I am in a heightened state of awareness. I am supposed to get lots of sleep tonight in order to prepare, but I am not quite sure how that is possible. Everything I am doing now seems auspicious, though, so the pressure is on to sleep well. When I picked my shirt this morning, I thought, this could be the shirt that I am wearing in that first picture of the Little Man, Julie and Myself. Someday he’ll look at that picture and think, “Wow. That shirt is so 2008. I wonder what things were really like back then.”
That’s what I presume anyway, based on the thoughts I think when I see my dad’s shirt and sideburns when I look at the photo that was snapped of me and my parents when I was shiny and new in 1972.
Today it was the ghetto blaster shirt. It’s a good one – one of my favourites. I better pick another good shirt tomorrow.
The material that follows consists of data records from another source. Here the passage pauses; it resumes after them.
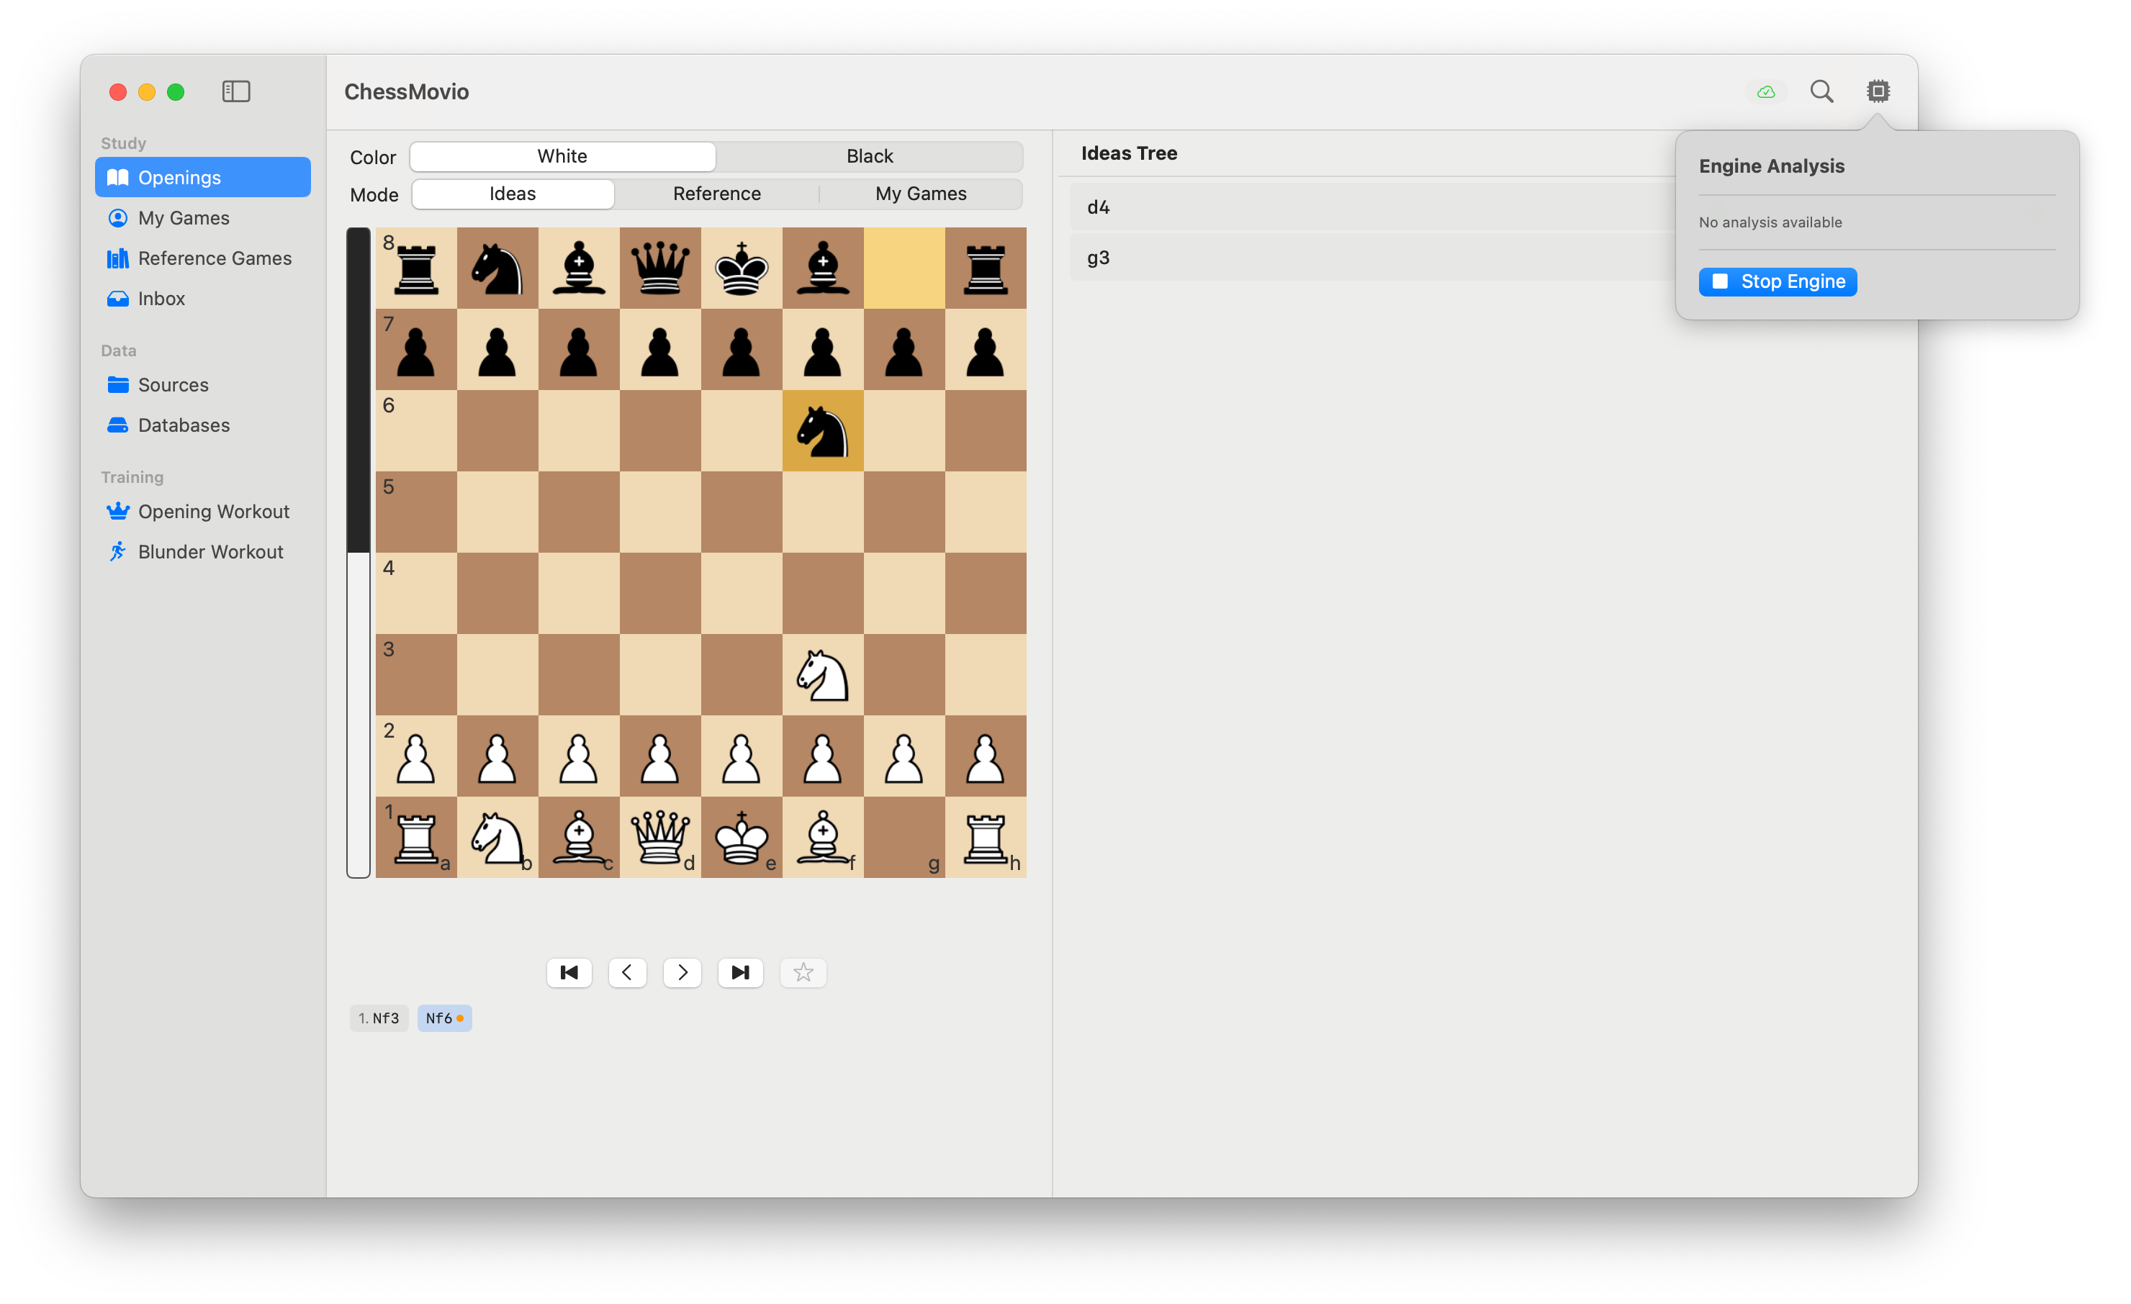
Task: Click the engine chip icon in toolbar
Action: (x=1878, y=92)
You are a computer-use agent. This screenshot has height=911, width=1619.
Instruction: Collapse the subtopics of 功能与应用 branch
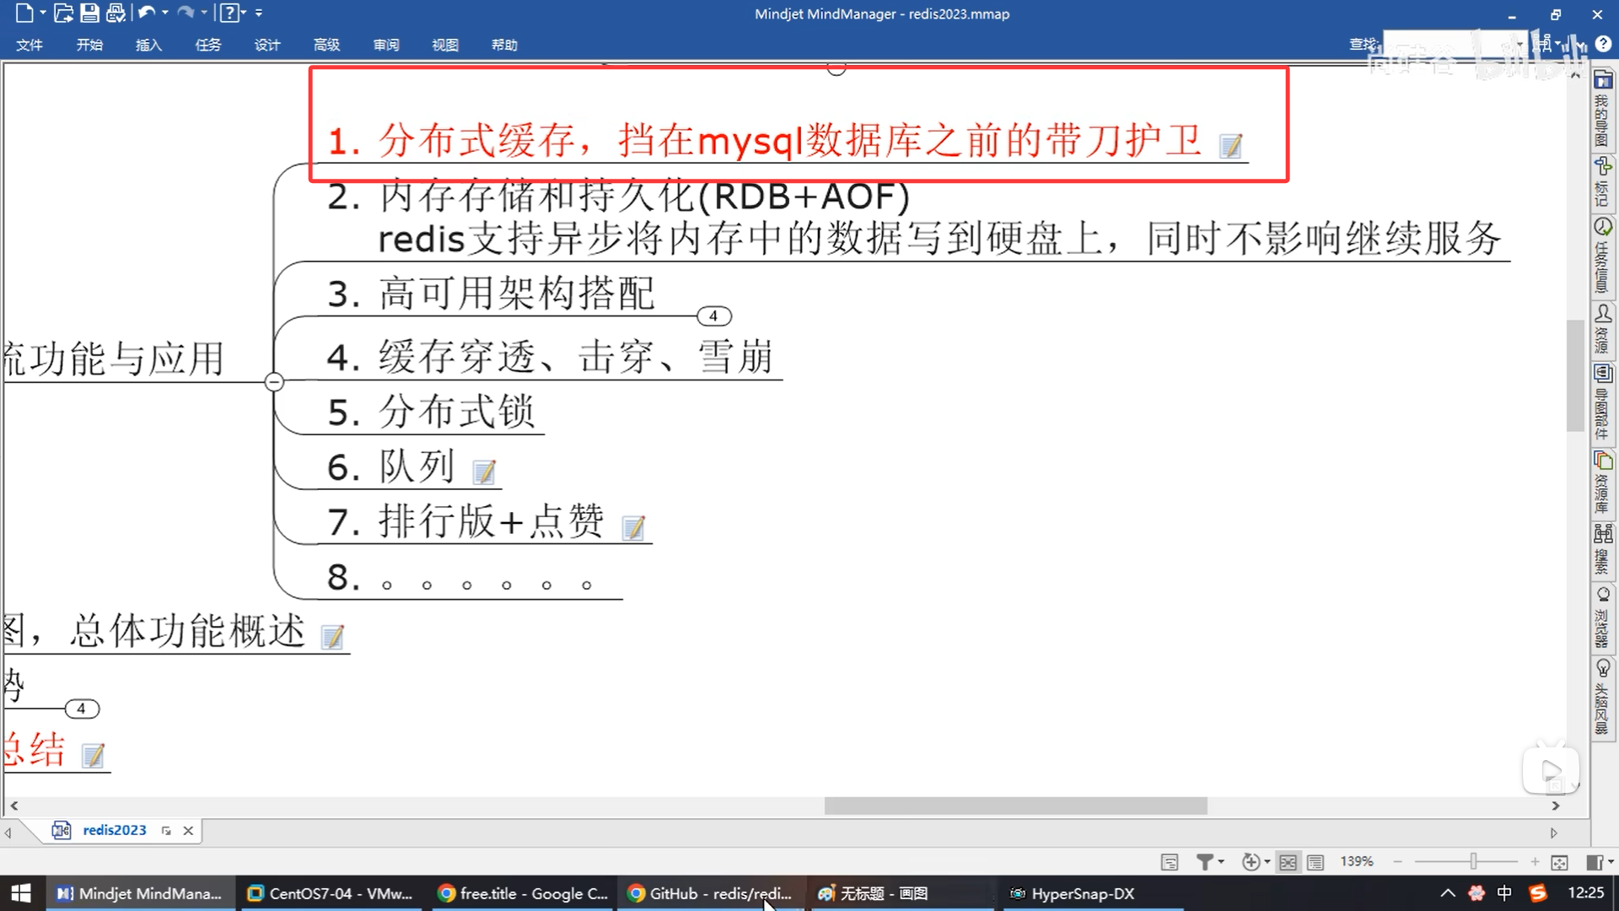(274, 382)
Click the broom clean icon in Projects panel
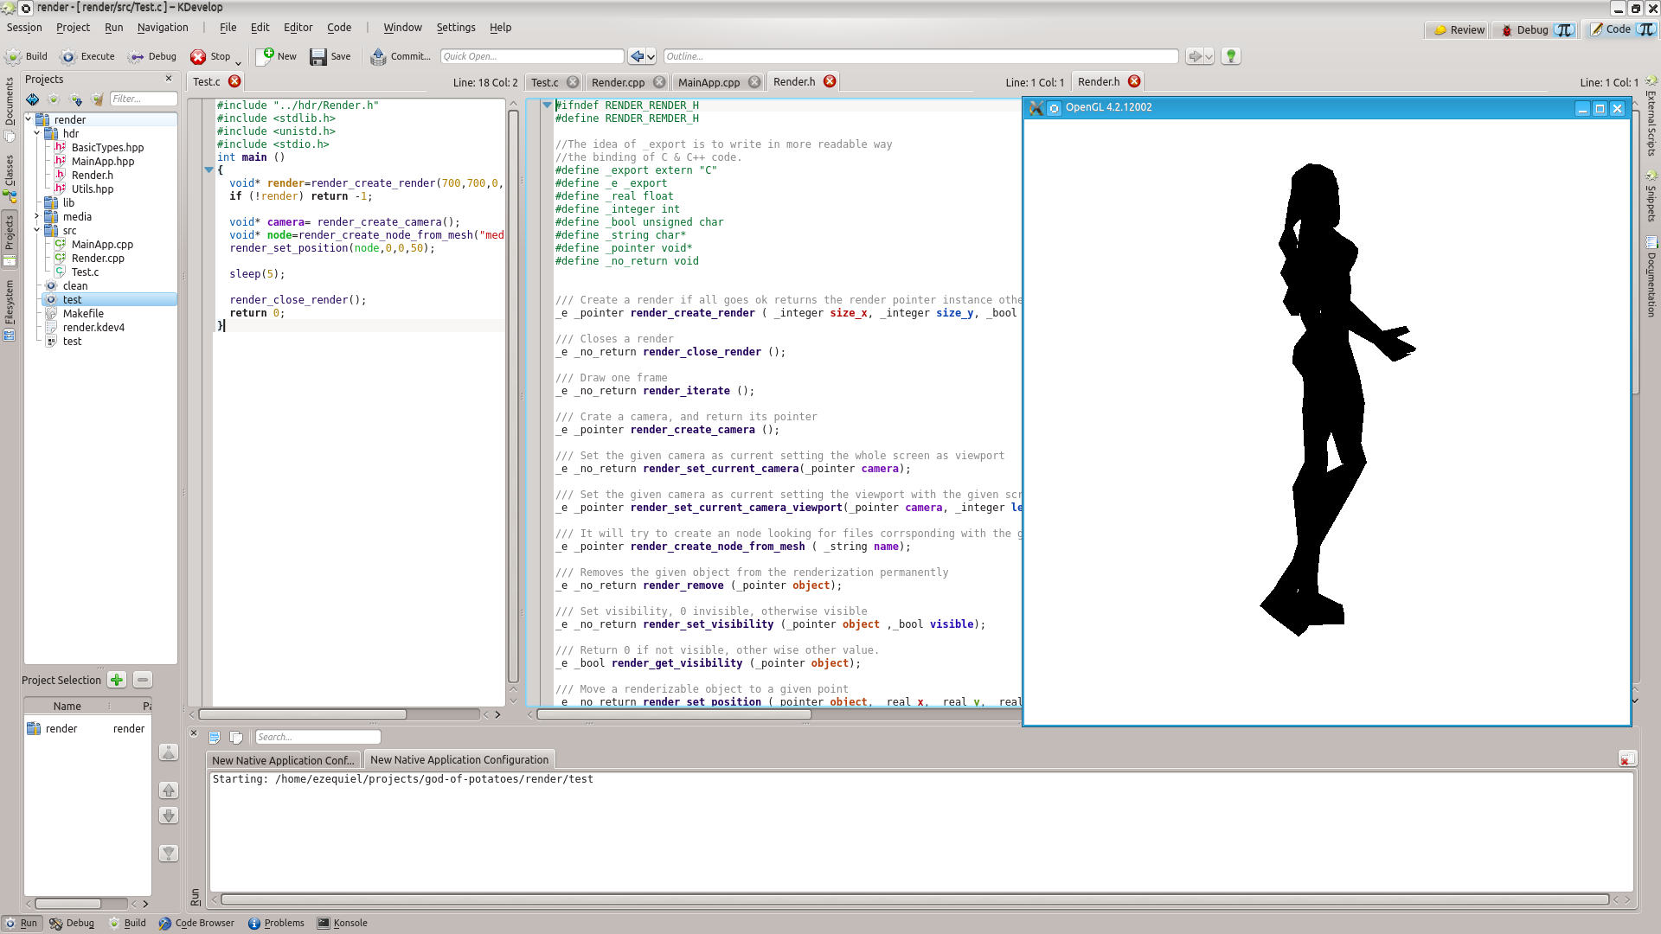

This last few weeks, we’ve been hearing the sound of the fetal heartbeat on the monitor by Julie’s hospital bed. They hook her up to it several times a day. I am always blown away by the sound of that little heart thumping away. I wonder how many times it will beat. I think about how the first one, no matter how you measure it, happened sometime around 7-9 months ago. It’s pretty damn awe inspiring. Whatever your take on spirituality or epistemology is, to consider all of the various circumstances and coincidences that are leading up to that little guy getting born is amazing. I feel privileged and giddy just thinking about it.